Like living with a great religion, you can have doubts about Stratman
and find room to personalize everything, IMO.
> It's pretty basic stuff to you guys, I imagine, but if for a
>moment you'll stoop to my level:
>
> I hear that we have no letters written by Shakespeare. That guy
>on YouTube wonders why he wasn't told this, he thinks it's
>unbelievable. Kathman and Ross tell me it's irrelevant: we don't have
>letters for most playwrights back then. Letters just didn't survive.
>
> Is that true? Can anyone make a list of a lot of popular
>playwrights and show how many letters we have for each? There's two
>questions here, here's another: Would people who got letters from
>Shakespeare have any reason to save them for posterity? I mean, would
>"because he's Shakespeare" be a good reason to keep letters written by
>him safe?
In deep water here, because supposing starts using negative logic,
like assuming not having evidence for something is proof that it
doesn't exist, which then suggests that its not existing means
something positive; like Shakespeare must have been illiterate and/or
used as a puppet in some conspiracy.
Kathman and Ross, who research this and similar issues, assure us
there are ways to account for absence of letters, such as common
letters were used as bottoms for pies in the kitchen. And without a
mail service, they were typically delivered by friends, involving a
long turn-around time. I get the impression that some letters
delivered for upper classes by courier might be coded and not saved.

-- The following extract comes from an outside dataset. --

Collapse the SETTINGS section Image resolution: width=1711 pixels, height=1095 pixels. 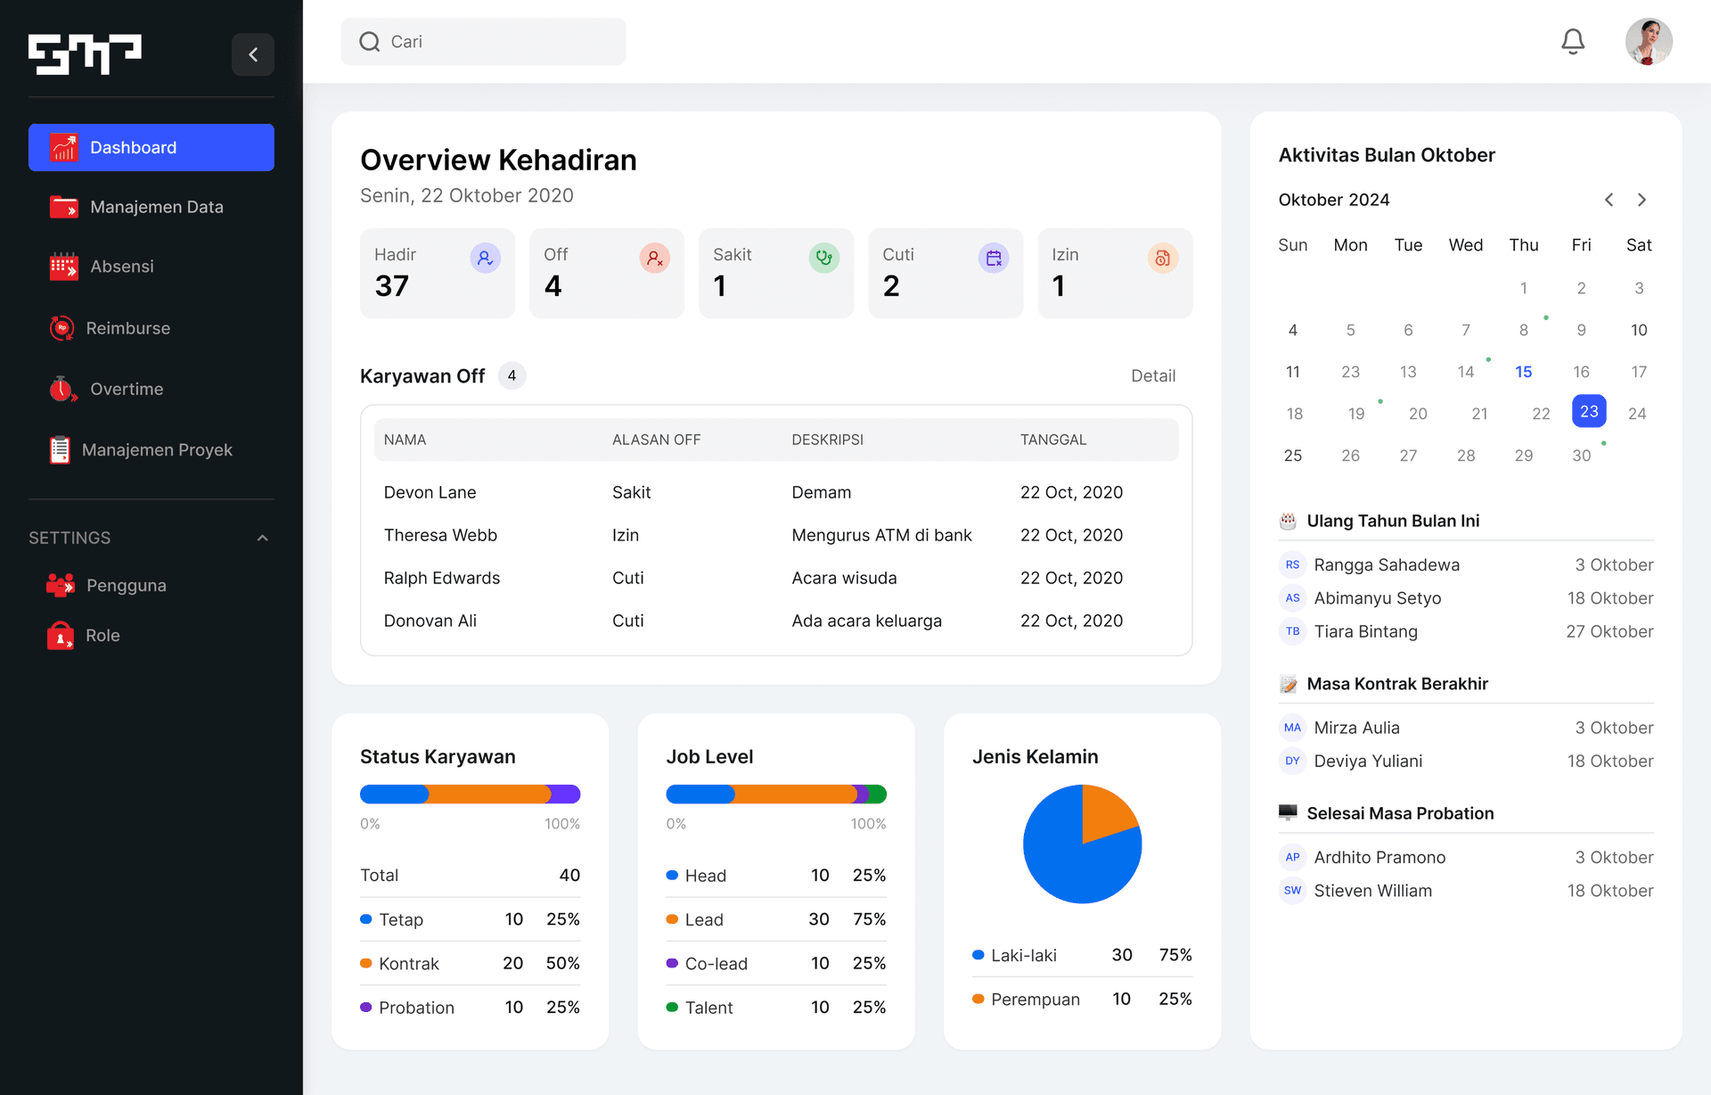click(262, 537)
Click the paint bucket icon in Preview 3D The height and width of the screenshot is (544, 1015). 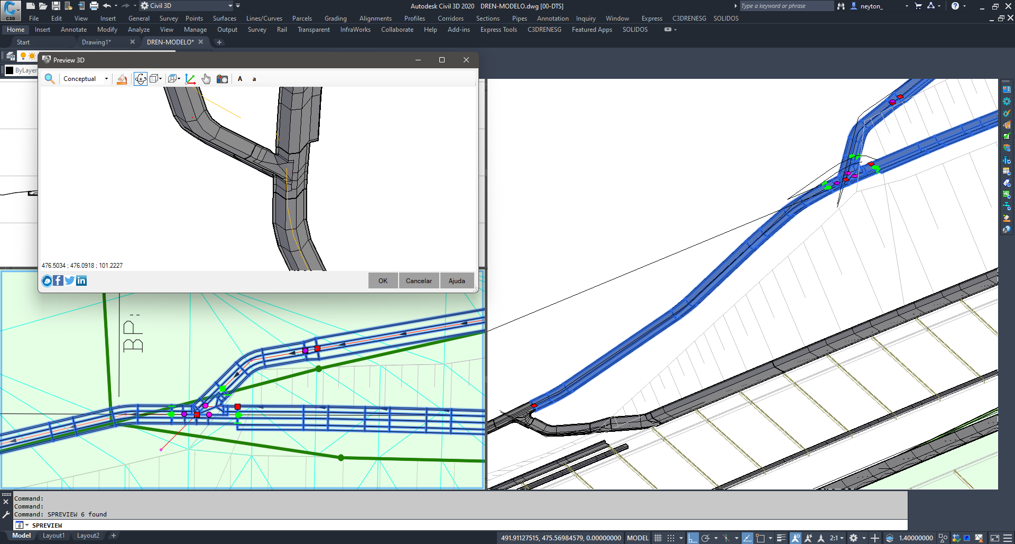click(x=122, y=79)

Yet, because they didn't have banks, a lot of business and money was
negotiated between friends and relatives with letters, and Shakespeare
did do business this way.
The one letter to Shakespeare we know about seems to be from Quincy
asking for a loan. The anti-Stratsman proponents discount this by
saying it doesn't prove that he could read. Because only seven shaky
Shakespeare signatures exist, anti-Strats suggest this proves he was
illiterate. So it goes.
My idea is that by the 18th century Shakespeare and bardolatry was in
full swing, his memorabilia was scavenged by tourists and "pickers"
and sold in Stratfore upon Avon like religious relics. Not hard to
imagine that something like a Shakespeare letter would have received
attention, but none are mentioned by the likes of Ben Jonson, a prime
source. Find a letter by Shakespeare to Ben Jonson commenting on
something of literary interest, and you're talking about something
worth ten Stradevarius violins, I bet.
Interesting that Shakespeare uses letters frequently as obvious plot
devices in the plays. bookburn
> Also, because you guys are so academic and everything, what do
>you think of all my semicolons? Should I have just used commas right
>thru?
Semi-colons are fine for those compound sentences where you link two
or more thoughts. Academics like that sort of thing; relatives
exchanging personal letters might think semi-colons too business-like?